The paper, ‘Incorporating action information into computational models of the human visual system', documents research from Zhou’s honours thesis project. Zhou researched neural network models of vision, with a particular focus on models of the ventral visual stream.
In the human brain, the ventral visual stream is responsible for object recognition, and the dorsal visual stream is responsible for visually guided behaviour.
Previous research with neural networks had created models similar in structure and function with the ventral visual stream. However, these models did not reflect the exchange of information between dorsal and ventral streams that occurs in the real human brain. Zhou’s project aimed to incorporate dorsal stream information into models of the ventral stream to improve their realism.
Zhou’s approach was to use multi-task learning, with one learning task reflecting ventral stream function and one reflecting dorsal stream function. For dorsal stream function, he created a task to make a model generate grasp points, determining where to grab an object in order to lift it.
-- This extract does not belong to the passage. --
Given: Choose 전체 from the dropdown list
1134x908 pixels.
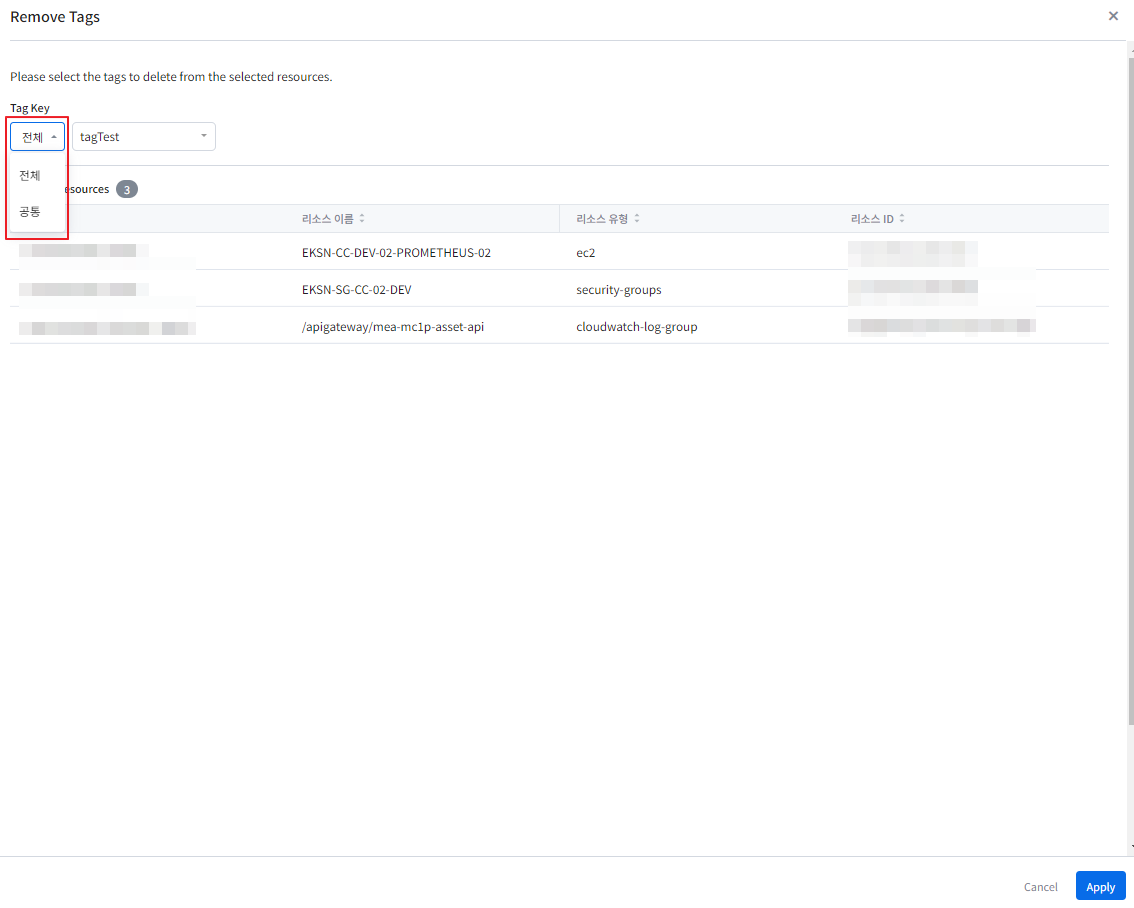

This type of task requires more spatial computation, including representing the shape of the object, the shape of the hand, and the centre of mass. For ventral stream function, Zhou used a standard object categorization task.
To measure the similarity between the model and the human brain, Zhou used a technique called representational similarity analysis (RSA), which was co-developed by his supervisor, Dr. Marieke Mur. The method compares patterns of similarity in the representations produced by assortments of different visual stimuli. In doing so, it abstracts information encoding away from fundamental differences in structure and substrate.
The results indicated that multi-task learning yielded increased similarity between the model and the human brain, but had come at the cost of decreasing accuracy on object categorization tasks. Still, Zhou claims there is room for improvement: “Some tests showed it was not learning to its full potential… the results indicated there was a lot of work to do to optimize these models.”
On the experience of working on this project, Zhou says: “I had to learn a lot of this very quickly. I hadn’t done anything with machine learning prior to the end of third year.” Zhou credits the support of his supervisor and lab for his ability to learn all the information he needed for his research.
Zhou describes his interest in this topic as a product of a slow exploration through the field of psychology. Through his first- and second-year psychology courses, he was drawn toward cognitive psychology, focusing on how the brain processes information. Later, he realized the potential of computational approaches for implementing and testing the models of cognitive psychology.
Zhou is currently working towards an MSc in Neuroscience at Western and aims to continue his research. His long-term goal is to use what he has learned about the brain in the medical field. “Computer science has a lot to offer psychology in the future,” he said.
As for receiving the award itself, Zhou says that the recognition made him feel validated as a researcher. “Scientific research and scholarship is fundamentally international, collaborating with people all around the world… So I guess with this award, I feel validated as part of that community.”
The Global Undergraduate Awards is an academic awards program recognizing undergraduate work. Submissions are evaluated anonymously by a group of international academics, with the top 10% of entries from each region in each category named as Highly Commended.